Text extract
•••••
Artificial intelligence is increasingly being applied to large volumes of real-world, observational data to answer questions on everything from understanding human behavior to optimizing business processes. The unfortunate reality, however, is that most observational data is “dirty,” and whether AI ultimately realizes its enormous potential will depend on the care taken to understand and address data biases.
The importance of data quality can be illustrated through two contrasting examples. First, Billy Beane’s Moneyball strategy in Major League Baseball demonstrated how players can be valued using the insights derived from statistical analysis of rich and accurate data on in-play performance.
•••••
Aim
Write out the part of the text on AI and dirty data that runs between "The importance of" and "on in-play performance.", inclusive, keeping every word unchanged.

Data provided
•••••
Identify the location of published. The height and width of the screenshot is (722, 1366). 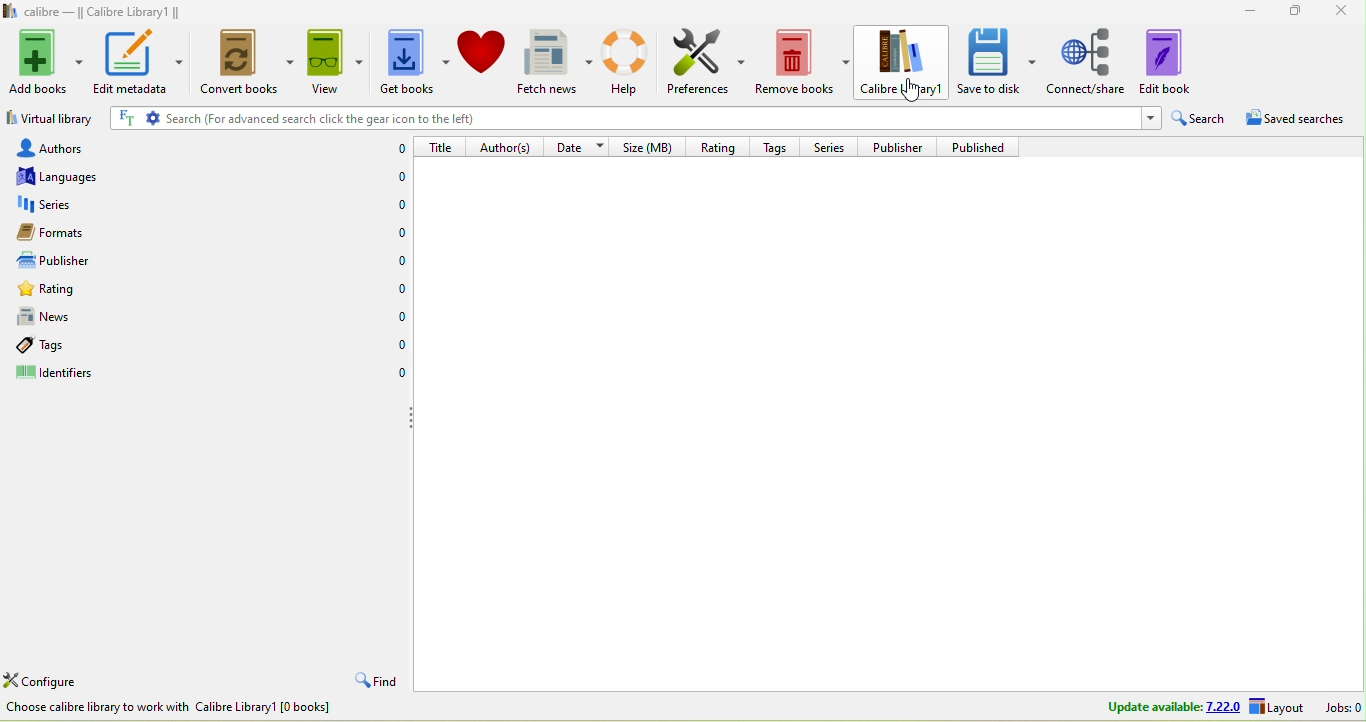
(985, 147).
•••••
Written response
The importance of data quality can be illustrated through two contrasting examples. First, Billy Beane’s Moneyball strategy in Major League Baseball demonstrated how players can be valued using the insights derived from statistical analysis of rich and accurate data on in-play performance.